# [PROVIDED RECORDS]
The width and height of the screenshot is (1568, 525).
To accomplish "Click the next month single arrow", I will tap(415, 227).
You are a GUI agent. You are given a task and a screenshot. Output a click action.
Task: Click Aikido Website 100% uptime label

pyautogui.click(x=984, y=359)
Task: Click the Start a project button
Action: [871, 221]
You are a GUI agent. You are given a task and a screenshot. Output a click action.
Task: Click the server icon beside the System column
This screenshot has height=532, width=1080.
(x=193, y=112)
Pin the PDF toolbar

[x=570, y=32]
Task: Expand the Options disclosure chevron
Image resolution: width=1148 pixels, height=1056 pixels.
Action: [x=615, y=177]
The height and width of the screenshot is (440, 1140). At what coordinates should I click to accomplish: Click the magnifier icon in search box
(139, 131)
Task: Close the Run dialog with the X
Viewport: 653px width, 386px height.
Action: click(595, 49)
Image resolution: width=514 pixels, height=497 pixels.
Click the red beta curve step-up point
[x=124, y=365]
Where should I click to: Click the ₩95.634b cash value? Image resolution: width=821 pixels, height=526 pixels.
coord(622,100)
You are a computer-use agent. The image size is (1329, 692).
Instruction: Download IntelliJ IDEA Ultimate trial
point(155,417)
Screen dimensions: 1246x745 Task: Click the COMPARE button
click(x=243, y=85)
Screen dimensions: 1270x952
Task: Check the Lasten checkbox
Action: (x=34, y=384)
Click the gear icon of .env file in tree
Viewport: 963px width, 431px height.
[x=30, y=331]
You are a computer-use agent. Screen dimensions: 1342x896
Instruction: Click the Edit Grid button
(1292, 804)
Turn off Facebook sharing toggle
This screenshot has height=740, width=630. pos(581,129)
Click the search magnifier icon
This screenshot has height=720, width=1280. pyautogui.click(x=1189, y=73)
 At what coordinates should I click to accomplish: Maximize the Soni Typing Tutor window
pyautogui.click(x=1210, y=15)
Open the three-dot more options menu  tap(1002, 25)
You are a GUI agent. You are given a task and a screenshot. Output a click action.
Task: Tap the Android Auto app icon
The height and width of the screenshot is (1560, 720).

# [ASSIGNMENT]
May I have all of the records repeated exactly?

# [COMPLETED TASK]
The width and height of the screenshot is (1568, 525).
To accomplish "Click the next month single arrow", I will tap(415, 227).
You are a GUI agent. You are given a task and a screenshot. Output a click action.
Task: Click Aikido Website 100% uptime label

pyautogui.click(x=984, y=359)
Task: Click the Start a project button
Action: [871, 221]
You are a GUI agent. You are given a task and a screenshot. Output a click action.
Task: Click the server icon beside the System column
This screenshot has height=532, width=1080.
(x=193, y=112)
Pin the PDF toolbar

[x=570, y=32]
Task: Expand the Options disclosure chevron
Image resolution: width=1148 pixels, height=1056 pixels.
Action: [x=615, y=177]
The height and width of the screenshot is (440, 1140). At what coordinates should I click to accomplish: Click the magnifier icon in search box
(139, 131)
Task: Close the Run dialog with the X
Viewport: 653px width, 386px height.
Action: click(595, 49)
Image resolution: width=514 pixels, height=497 pixels.
Click the red beta curve step-up point
[x=124, y=365]
Where should I click to: Click the ₩95.634b cash value? Image resolution: width=821 pixels, height=526 pixels.
coord(622,100)
You are a computer-use agent. The image size is (1329, 692).
Instruction: Download IntelliJ IDEA Ultimate trial
point(155,417)
Screen dimensions: 1246x745 Task: Click the COMPARE button
click(x=243, y=85)
Screen dimensions: 1270x952
Task: Check the Lasten checkbox
Action: (x=34, y=384)
Click the gear icon of .env file in tree
Viewport: 963px width, 431px height.
[x=30, y=331]
You are a computer-use agent. Screen dimensions: 1342x896
Instruction: Click the Edit Grid button
(1292, 804)
Turn off Facebook sharing toggle
This screenshot has height=740, width=630. pos(581,129)
Click the search magnifier icon
This screenshot has height=720, width=1280. pyautogui.click(x=1189, y=73)
 At what coordinates should I click to accomplish: Maximize the Soni Typing Tutor window
pyautogui.click(x=1210, y=15)
Open the three-dot more options menu  tap(1002, 25)
You are a GUI agent. You are given a task and a screenshot. Output a click action.
Task: Tap the Android Auto app icon
The height and width of the screenshot is (1560, 720).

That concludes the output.